Time is of the essence. The draft budget is scheduled to be presented to the school committee at its Jan. 10 meeting, and the document must be printed and released to the public the following Tuesday, Jan. 15, Carpenter said.

“It's all coming quite quickly,” he said. A public hearing on the budget is scheduled for Feb. 14 at 6 p.m.

While the overall preliminary budget increase is 5.25 percent – about $2 million – the actual bills to the towns will be higher, closer to 6.09 percent, because of the loss of grants and the small amount coming from the district's excess and deficiencies account, Carpenter said. Exactly how that will impact the towns won't be known until the state sets the required minimum contribution, which is based on a three-year rolling average of enrollment. This year that breaks down to 73.25 percent for Harwich and 26.75 percent for Chatham.

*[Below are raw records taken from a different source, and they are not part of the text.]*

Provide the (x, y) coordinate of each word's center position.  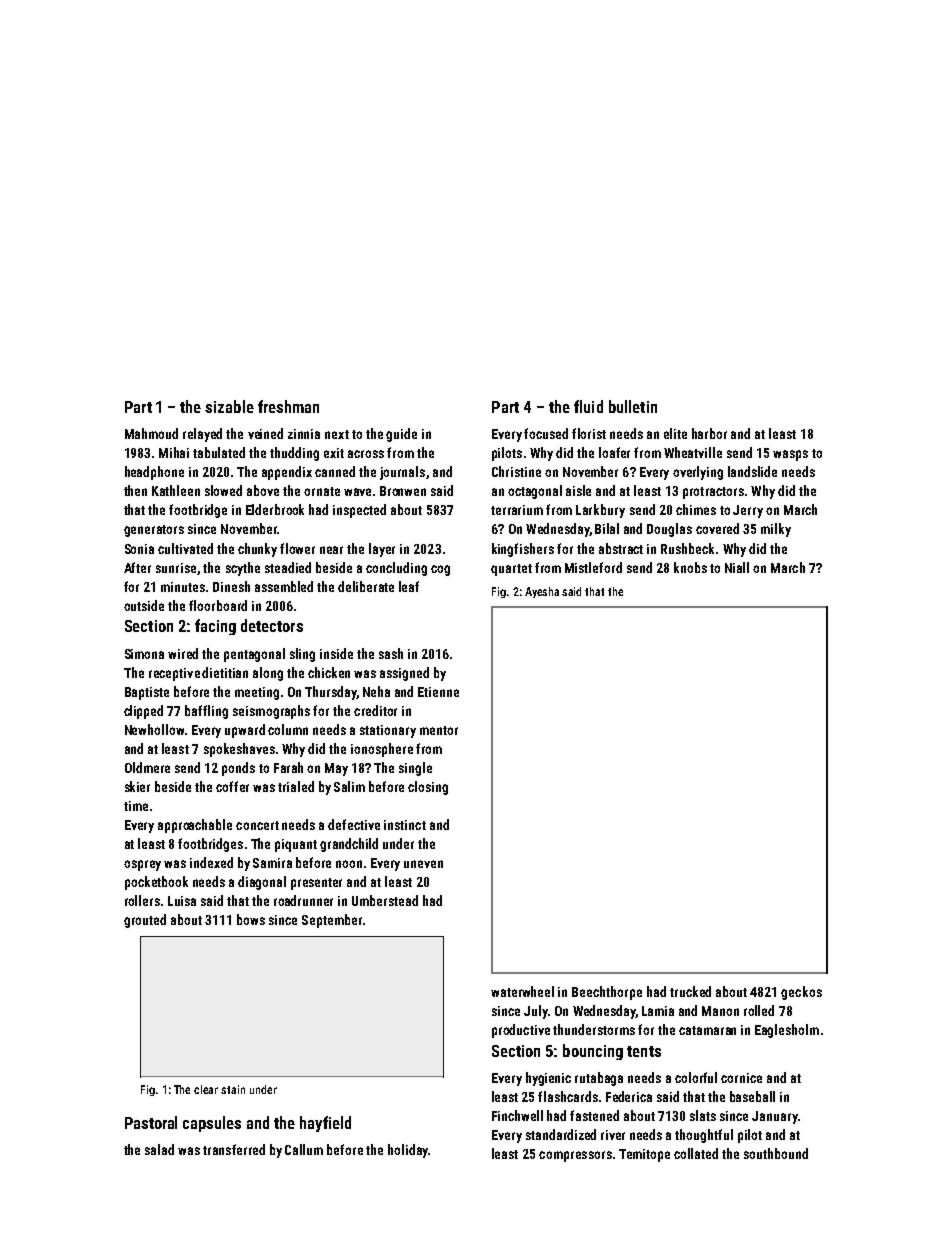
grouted (145, 921)
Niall (737, 567)
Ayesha (542, 592)
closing (428, 788)
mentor (439, 730)
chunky (257, 550)
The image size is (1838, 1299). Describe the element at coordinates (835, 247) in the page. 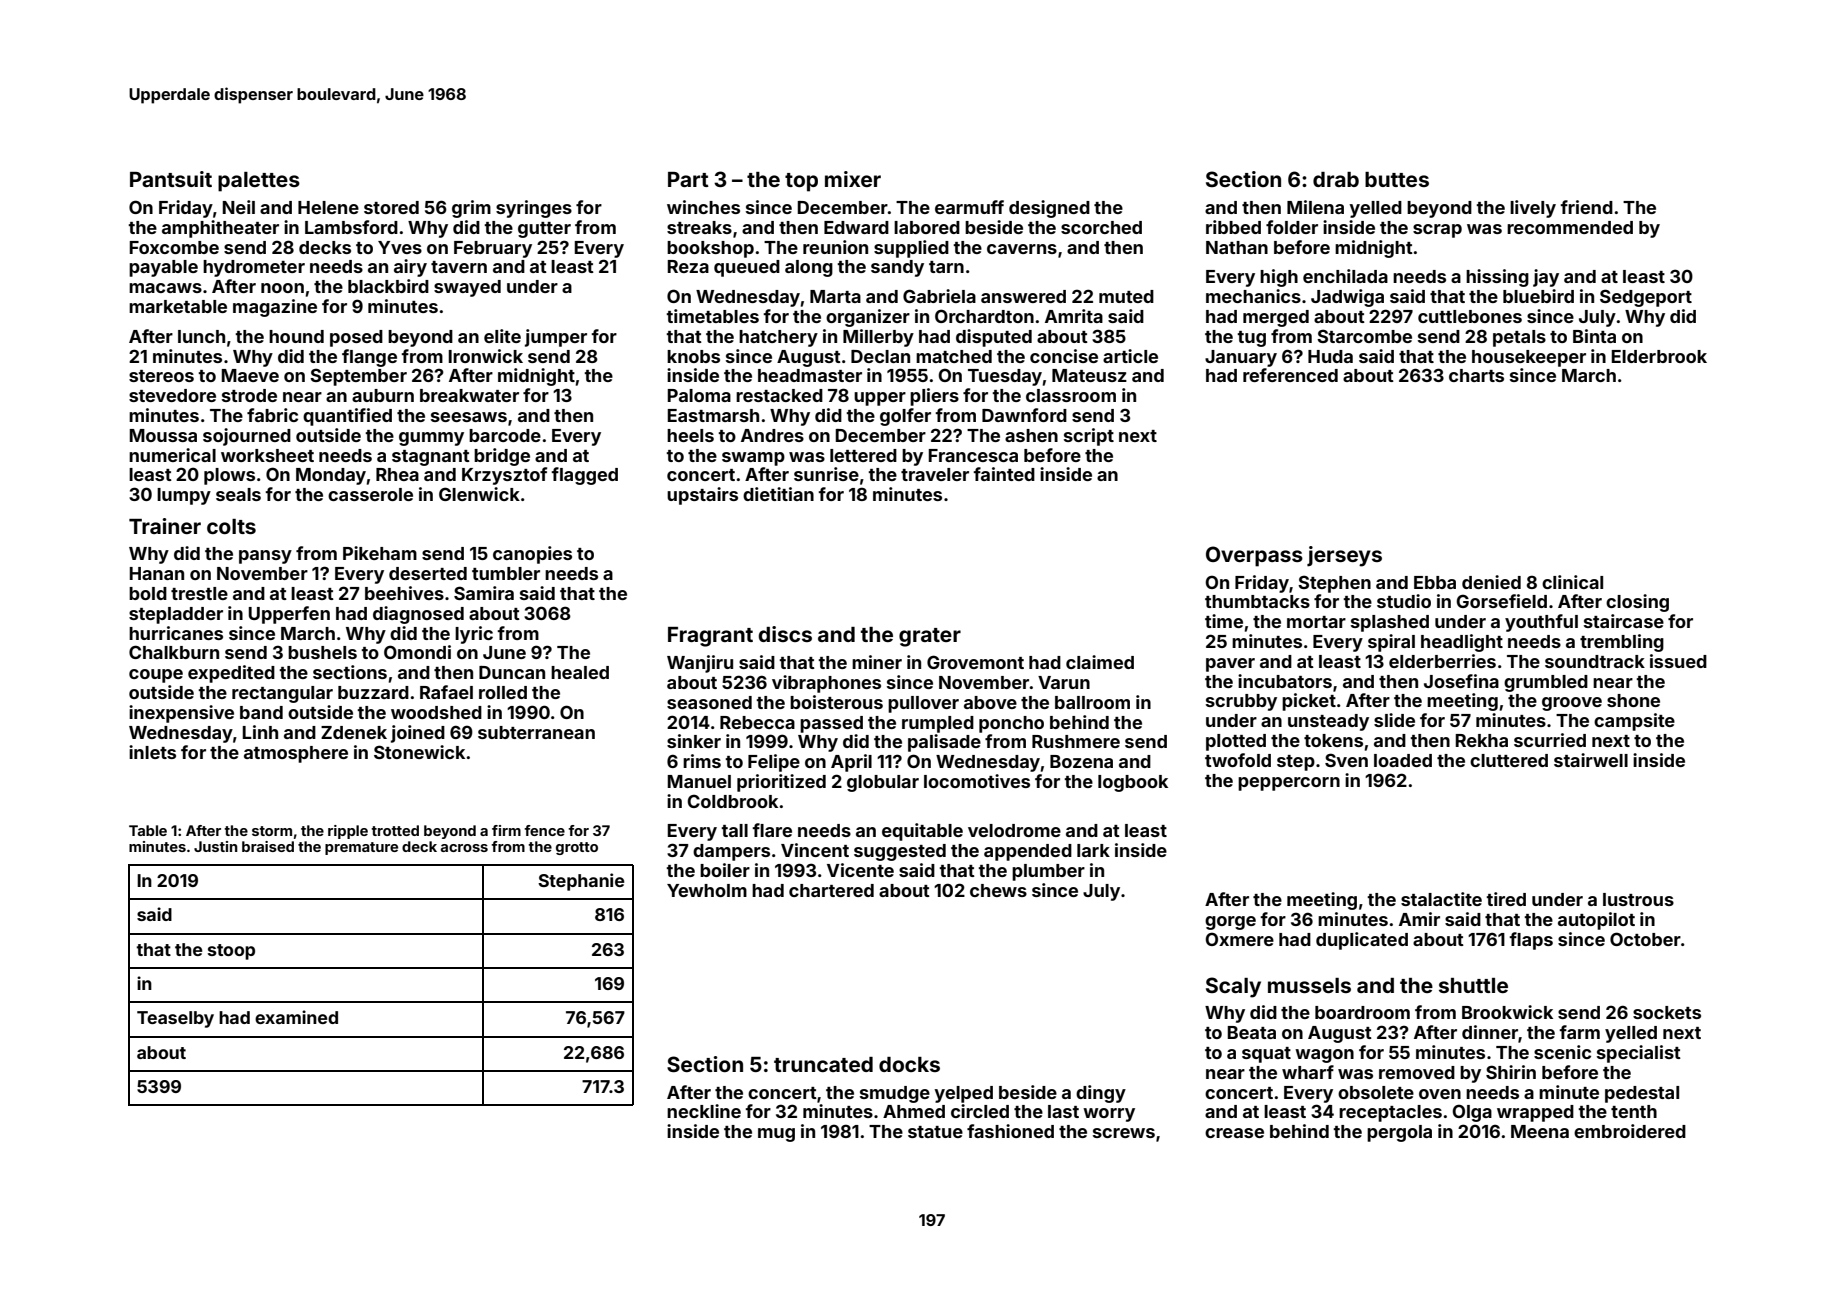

Those assessments fund about 87 percent of the budget, with Chatham paying 23 percent and Harwich 64 percent of the current budget; the remaining funding comes from school choice tuition, transportation aid and Chapter 70 state aid. The total state aid won't be known until after the budget is published, Carpenter said.

While he said he understands that Harwich's 3.25 percent increase threshold represents the “wherewithal” the community can shoulder, the district has “some pretty profound needs above and beyond that number that we need to make sure get addressed,” he said.